Eighteen months of Water Quality Control Commission hearings led to a thoughtful, evidence-based decision: to prohibit discharges, but initiate a pilot program to identify all the contaminants and figure out how to deal with any dangerous ones. That May ruling, the Wastewater ReUse Rule, sounded sensible.
Guv and O&G disagreed. Within weeks, O&G filed a new petition aimed at overturning that rule. Normally, barring urgent new evidence, few bodies, and not the WQCC, would grant such a motion on something they just spent eighteen months deciding. (If nothing else, it’s awfully wasteful.)
But the Guv stacked the deck. She and her cabinet urged commissioners to vote for advancing the petition, and used the appointment process to put in safe votes. Environment Secretary James Kenney pressured commissioners and even became a commissioner. He also forbade Environment Department scientists, who’d proposed the ban and provided scientific evidence favoring it, from participating in the new hearings! Reminds me of RFK, Jr. firing CDC scientists, so he could ignore science and good health and set rules he wanted.
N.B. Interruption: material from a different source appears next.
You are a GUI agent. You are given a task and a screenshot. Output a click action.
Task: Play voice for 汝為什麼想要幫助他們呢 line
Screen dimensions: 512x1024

As one environmentalist put it, “At a time when we’re seeing institutional norms and government integrity disintegrate at the federal level, it’s disappointing to see that in our state.” Notably, the proposed reversal would also remove requirements that companies notify the public (and neighbors) before discharging the waste. Folks with nearby wells, children, cows, or crops would be clueless. And helpless.
This stuff contains dissolved solids, petroleum hydrocarbons, PFAs, metal, emerging contaminants, and naturally-occurring radioactive materials. It’s dangerous without careful and costly monitoring and disposal. Would washing my car with it or swimming in a stream it gets into harm? I’m no scientist. But when scientists and lawyers battled it out, the WQCC didn’t say “Go for it!”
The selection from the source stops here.